**TEXT SHOWN**
►
But I do have bad times. Times when I know he is with her(at work). I still struggle there. I worry she will weasle her way back in. 
I still dont have my appetite. Still not sleeping well. How long did it take for you to get through the day and not think about it so much?


----------



## canttrustu (Feb 22, 2012)

Ingalls said:


> great idea. my head and thoughts don't stop or slow down for me. I wonder afterwards too "why" did we just have sex? Was it what he wanted, did he feel obligated, was it just for me to not worry???


OH NO INGALLS!!!! You just had sex b/c he is your husband! Because it is bonding. I assume he is remorseful and has become transparent?


----------



## DawnD (Sep 23, 2009)

Ingalls said:


> great idea. my head and thoughts don't stop or slow down for me. I wonder afterwards too "why" did we just have sex? Was it what he wanted, did he feel obligated, was it just for me to not worry???
◄
**INFORMATION SHOWN**
►
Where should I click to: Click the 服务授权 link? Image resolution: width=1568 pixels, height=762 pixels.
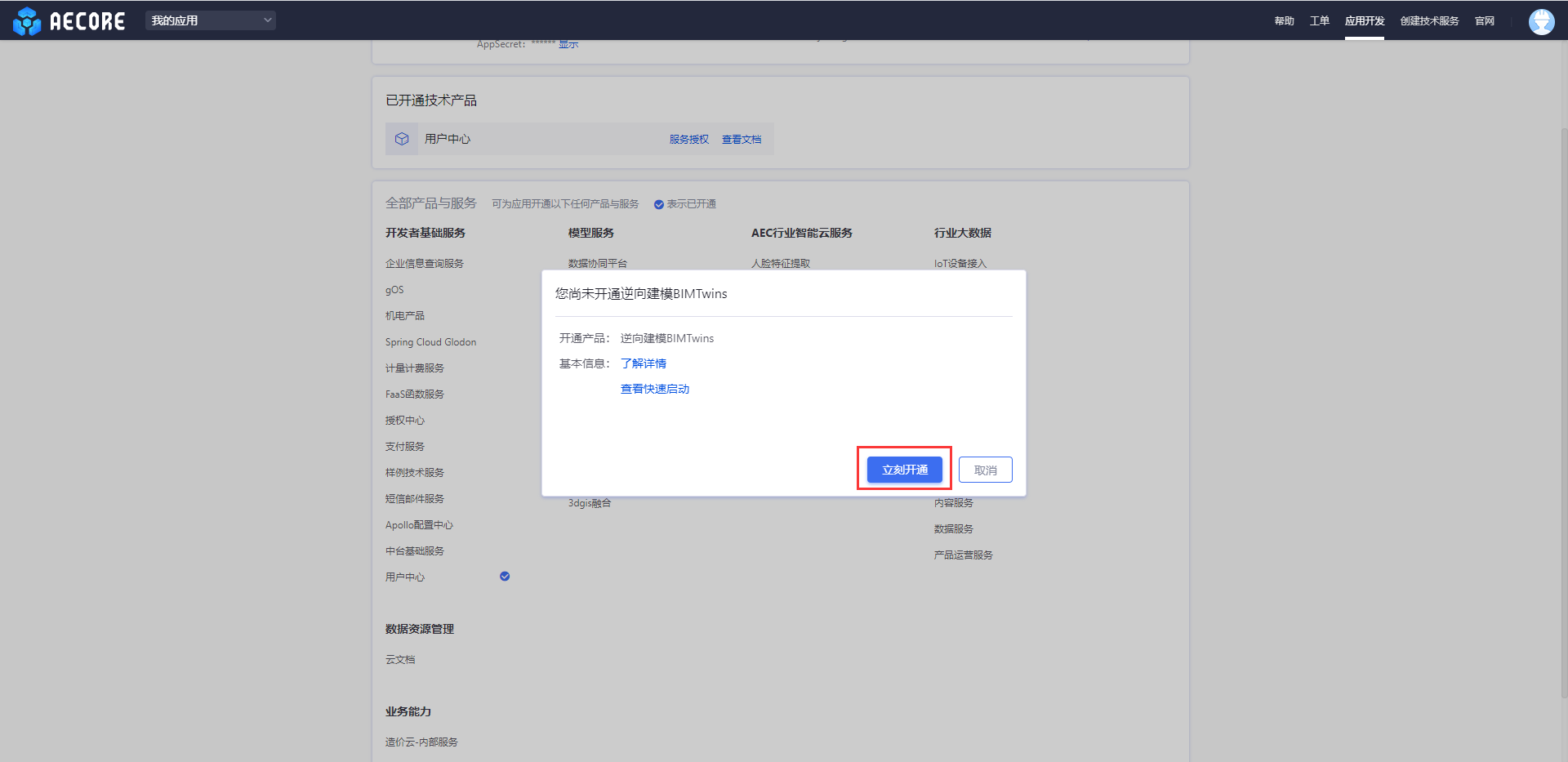coord(688,140)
◄
**EXERCISE GOAL**
In the forum thread above, what two reasons does canttrustu give Ingalls for why they had sex?

**RESPONSE TO THIS EXERCISE**
Because he is Ingalls's husband, and because it is bonding.